Many students have been wondering what is planned for the empty residence halls on campus, and it appears that nothing will be done with them anytime soon.
Three residence halls — Taggart, Merrill and Travis — are currently unoccupied. According to a 2016 Torch article by Harley Harrison, Merrill and Travis residents received an email stating the halls would be closing at the start of the 2017-18 school year.
Ferris Vice President of Administration and Finance Jerry Scoby said that the halls will likely be demolished, but it may be a few years before any action to do so is taken.
“What we don’t want to do is tear them down, improve the site and then come back a year later and do something new there, because if we were to do it that way, we would actually be wasting money by dressing up the site after the building came down, and then when you come back in to build something else there, you’re going to tear up the landscaping and things that you put in,” Scoby said.

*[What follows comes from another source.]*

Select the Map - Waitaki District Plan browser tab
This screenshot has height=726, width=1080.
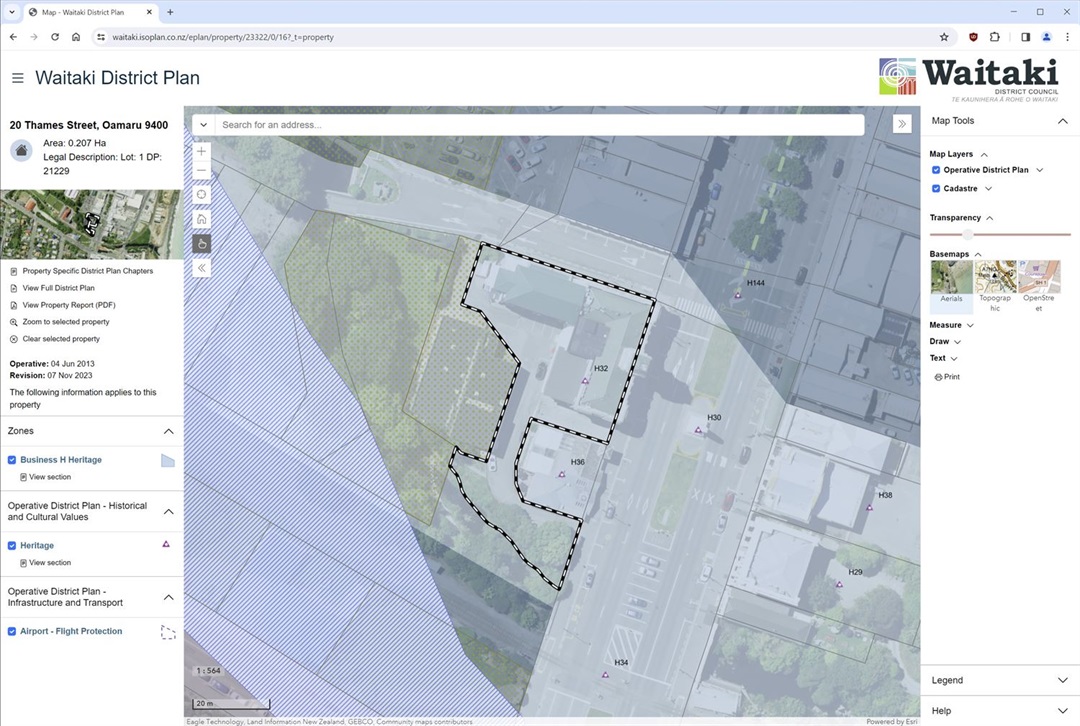[85, 13]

Some students feel that the halls could continue to serve a purpose in the meantime rather than standing empty.
“I think it’s unfortunate. I think there’s a lot that could be done and people could still live there, but I don’t know the exact specifics of why they closed. I have a lot of family members that went to Ferris, so they lived in those dorms and it’s kind of just sad to see that end,” Ferris information security and intelligence junior Marta Schick said.
However, the closing of those halls is a matter of supply and demand between available housing and student enrollment.
“It’s a question of if you’ve got so many beds to offer and you have fewer students than that, you need to be thoughtful about the cost to open and operate a building,” Scoby said.
Despite the empty buildings, North Hall was built in 2017, and set an enviable new standard that is difficult for the other residence halls on campus to match.
Ferris product design engineering technology freshman Katherine Fodor believes students in the honors program deserve nicer buildings similar to North Hall.
“It’s a slap in the face as an honors student, because for how hard we work, I feel like we deserve nicer, more technologically advanced buildings that are closer to our classes on campus,” Fodor said.